Intel, the world's largest chipmaker, raised expectations for higher technology earnings in the fourth quarter by forecasting stronger sales and margins for the period. The outlook was part of its third-quarter earnings reported after Wall Street closed, and the stock climbed one per cent in after-hours trade.
"It's not that Intel's results and outlook were great, but they were modestly better than the market's already lowered expectations," said Lee Min-hee, an analyst at Dongbu Securities in Seoul, where the Korea Composite Stock Price Index (KOSPI) ended up 0.43 per cent.
"It is such relief that is lifting technology stocks. The PC market has been showing signs of improvement since September, and key memory chip prices are expected to stabilise by the end of this year."
Optimism
The pan-European FTSEurofirst 300 index of top shares rose 0.3 per cent. The STOXX Europe 600 Technology index gained 0.7 per cent.
However, falls in the banking sector limited European gains. Standard Chartered slipped 4.4 per cent after it said it plans to raise £3.3 billion ($5.3 billion) through a rights offering to raise its capital adequacy ratio.

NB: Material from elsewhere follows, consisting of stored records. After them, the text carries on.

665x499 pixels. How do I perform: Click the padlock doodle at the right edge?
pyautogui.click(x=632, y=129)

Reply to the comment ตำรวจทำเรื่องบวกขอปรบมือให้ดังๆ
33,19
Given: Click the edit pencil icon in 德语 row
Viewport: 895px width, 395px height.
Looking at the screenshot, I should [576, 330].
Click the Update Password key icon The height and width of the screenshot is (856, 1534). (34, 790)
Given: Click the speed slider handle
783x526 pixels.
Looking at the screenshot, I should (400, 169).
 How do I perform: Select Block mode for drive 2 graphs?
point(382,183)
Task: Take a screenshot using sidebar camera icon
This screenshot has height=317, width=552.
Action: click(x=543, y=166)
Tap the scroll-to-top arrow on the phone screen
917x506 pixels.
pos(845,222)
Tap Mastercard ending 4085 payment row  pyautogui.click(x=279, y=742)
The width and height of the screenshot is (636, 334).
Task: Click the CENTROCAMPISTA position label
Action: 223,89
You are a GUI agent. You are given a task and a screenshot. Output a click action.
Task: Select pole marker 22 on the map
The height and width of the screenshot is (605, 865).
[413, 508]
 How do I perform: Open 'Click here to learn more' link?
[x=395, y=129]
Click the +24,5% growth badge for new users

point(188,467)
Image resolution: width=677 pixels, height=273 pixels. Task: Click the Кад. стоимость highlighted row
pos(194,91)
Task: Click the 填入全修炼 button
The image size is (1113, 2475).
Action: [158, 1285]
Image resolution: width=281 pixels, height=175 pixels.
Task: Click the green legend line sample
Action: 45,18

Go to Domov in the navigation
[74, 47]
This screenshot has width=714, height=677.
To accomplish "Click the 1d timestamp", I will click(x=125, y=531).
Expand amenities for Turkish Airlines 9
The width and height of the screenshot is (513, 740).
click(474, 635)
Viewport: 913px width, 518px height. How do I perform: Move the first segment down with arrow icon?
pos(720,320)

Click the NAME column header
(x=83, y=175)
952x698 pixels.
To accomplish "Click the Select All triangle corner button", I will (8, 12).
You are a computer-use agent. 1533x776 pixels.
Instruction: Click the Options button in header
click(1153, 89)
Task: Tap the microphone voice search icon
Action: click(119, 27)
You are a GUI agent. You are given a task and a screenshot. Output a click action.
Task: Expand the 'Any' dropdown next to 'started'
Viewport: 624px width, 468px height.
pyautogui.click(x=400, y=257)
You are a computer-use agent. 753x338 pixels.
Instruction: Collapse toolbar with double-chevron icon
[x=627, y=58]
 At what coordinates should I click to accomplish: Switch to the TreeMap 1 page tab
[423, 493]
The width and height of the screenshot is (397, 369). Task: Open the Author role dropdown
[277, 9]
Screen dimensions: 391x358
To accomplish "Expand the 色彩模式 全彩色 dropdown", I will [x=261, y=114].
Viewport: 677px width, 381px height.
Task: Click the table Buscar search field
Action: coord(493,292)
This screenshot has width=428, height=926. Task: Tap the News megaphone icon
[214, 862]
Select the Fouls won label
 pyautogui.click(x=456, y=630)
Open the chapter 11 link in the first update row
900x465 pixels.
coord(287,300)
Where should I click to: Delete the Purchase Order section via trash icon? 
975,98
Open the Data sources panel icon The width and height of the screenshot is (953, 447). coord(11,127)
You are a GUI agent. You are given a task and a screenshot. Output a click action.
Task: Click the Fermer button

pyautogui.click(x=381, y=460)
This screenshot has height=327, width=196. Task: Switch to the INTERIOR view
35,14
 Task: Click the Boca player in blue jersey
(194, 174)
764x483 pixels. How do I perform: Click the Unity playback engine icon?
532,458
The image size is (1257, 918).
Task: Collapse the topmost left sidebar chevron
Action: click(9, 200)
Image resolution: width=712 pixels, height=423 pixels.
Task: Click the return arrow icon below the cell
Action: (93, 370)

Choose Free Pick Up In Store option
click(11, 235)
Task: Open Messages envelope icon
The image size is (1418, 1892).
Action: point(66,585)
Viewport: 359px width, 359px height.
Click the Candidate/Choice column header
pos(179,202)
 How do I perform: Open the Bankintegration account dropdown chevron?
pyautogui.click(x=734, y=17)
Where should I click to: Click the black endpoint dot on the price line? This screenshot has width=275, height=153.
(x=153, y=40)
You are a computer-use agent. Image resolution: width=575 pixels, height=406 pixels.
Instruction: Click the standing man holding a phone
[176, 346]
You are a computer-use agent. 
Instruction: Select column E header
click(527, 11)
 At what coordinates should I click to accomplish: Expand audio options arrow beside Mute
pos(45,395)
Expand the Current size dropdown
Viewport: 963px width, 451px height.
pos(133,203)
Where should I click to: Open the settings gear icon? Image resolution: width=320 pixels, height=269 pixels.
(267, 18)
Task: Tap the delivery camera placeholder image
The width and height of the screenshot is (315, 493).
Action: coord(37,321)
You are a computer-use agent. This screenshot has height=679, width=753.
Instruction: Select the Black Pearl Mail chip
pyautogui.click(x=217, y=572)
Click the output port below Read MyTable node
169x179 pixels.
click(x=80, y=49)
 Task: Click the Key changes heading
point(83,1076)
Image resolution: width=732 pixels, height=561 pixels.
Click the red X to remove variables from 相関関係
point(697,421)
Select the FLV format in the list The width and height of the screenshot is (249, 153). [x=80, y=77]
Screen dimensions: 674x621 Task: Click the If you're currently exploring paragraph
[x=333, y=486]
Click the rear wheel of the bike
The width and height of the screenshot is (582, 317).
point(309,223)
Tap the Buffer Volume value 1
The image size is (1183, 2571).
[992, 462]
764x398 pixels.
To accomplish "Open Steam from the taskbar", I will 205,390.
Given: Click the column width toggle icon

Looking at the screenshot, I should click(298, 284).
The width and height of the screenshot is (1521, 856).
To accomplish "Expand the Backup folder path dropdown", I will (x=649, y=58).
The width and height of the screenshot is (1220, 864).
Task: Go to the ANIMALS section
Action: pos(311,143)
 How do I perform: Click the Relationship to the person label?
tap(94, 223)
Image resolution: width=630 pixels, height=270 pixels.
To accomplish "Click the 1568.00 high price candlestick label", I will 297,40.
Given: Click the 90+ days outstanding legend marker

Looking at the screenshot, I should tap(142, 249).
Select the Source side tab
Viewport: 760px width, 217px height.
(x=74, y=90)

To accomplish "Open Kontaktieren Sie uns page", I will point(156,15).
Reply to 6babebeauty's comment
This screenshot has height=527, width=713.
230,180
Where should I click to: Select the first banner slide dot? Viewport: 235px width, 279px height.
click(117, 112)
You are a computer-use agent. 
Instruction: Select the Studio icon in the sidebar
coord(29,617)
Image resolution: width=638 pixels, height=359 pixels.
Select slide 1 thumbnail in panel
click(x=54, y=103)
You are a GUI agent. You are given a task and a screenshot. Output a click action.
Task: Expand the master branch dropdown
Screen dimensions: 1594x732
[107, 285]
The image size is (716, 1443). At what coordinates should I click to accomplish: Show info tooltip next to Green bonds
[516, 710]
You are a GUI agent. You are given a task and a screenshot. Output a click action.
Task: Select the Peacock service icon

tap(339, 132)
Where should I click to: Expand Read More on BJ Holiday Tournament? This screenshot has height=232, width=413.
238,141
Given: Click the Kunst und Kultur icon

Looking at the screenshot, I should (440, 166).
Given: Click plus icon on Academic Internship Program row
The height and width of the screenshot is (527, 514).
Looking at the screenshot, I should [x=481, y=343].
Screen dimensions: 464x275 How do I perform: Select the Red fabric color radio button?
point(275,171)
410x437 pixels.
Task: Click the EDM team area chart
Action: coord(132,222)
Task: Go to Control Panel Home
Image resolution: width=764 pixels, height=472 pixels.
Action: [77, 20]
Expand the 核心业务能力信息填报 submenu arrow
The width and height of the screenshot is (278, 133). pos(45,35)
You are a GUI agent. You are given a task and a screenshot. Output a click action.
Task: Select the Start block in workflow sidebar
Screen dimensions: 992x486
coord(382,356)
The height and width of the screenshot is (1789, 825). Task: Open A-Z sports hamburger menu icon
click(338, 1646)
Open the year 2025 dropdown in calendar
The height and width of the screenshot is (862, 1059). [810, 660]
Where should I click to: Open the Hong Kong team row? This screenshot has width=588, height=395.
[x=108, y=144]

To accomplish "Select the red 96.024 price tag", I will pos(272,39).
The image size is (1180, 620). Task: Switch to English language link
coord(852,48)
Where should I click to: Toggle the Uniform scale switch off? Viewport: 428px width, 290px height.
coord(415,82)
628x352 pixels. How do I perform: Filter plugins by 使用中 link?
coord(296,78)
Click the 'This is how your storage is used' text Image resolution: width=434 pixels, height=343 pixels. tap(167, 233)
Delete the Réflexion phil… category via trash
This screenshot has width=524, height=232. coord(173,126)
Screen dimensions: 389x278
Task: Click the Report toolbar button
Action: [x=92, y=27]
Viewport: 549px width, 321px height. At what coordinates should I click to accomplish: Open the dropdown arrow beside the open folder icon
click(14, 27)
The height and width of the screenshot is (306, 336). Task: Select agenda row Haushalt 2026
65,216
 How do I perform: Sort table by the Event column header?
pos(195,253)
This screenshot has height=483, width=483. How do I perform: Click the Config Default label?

In Asia, shares of Hynix Semiconductor, the world's No. 2 memory chipmaker, rose 3.54 per cent. TSMC, the world's biggest contract chipmaker, rose 0.9 per cent.
The tech optimism also surfaced in India with No. 2 outsourcers Infosys climbing 1.3 per cent on expectations of strong earnings results due tomorrow.
Tata Consultancy Services and Wipro, the No. 1 and No. 3 software services exporters, were up 1.9 and 1.3 per cent respectively.
"IT spend at Indian techs top clients is on the rise even as rising deal pipelines, acceleration in discretionary spend and increasing deal sizes indicates greater confidence at client end," brokerage CLSA said in a note this week.
"Infosys and TCS remain our preferred picks to play this top-line upswing," it said.
Expectations that the US Fed is poised to revive the country's faltering recovery has spurred something of a worldwide equity rally. The Fed next meets to review policy on November 2-3.
US stocks hit a five-month high on Tuesday. The S&P 500 index is up 11.3 per cent since the start of September, and last month's performance was one of the best for stocks in a decade.
MSCI's all-country world equity index has posted a 12.1 per cent gain since the beginning of September. The index was up 0.5 per cent.
MSCI's Asia ex-Japan index rose 0.9 per cent.
Hong Kong's Hang Seng index was up 0.31 per cent while Tokyo's Nikkei closed 0.2 per cent higher.
Still, the Nikkei was capped by concerns over the yen's strength. The dollar rose 0.1 per cent to 81.87 yen, but was not far away from a 15-year low of 81.37 struck on Monday.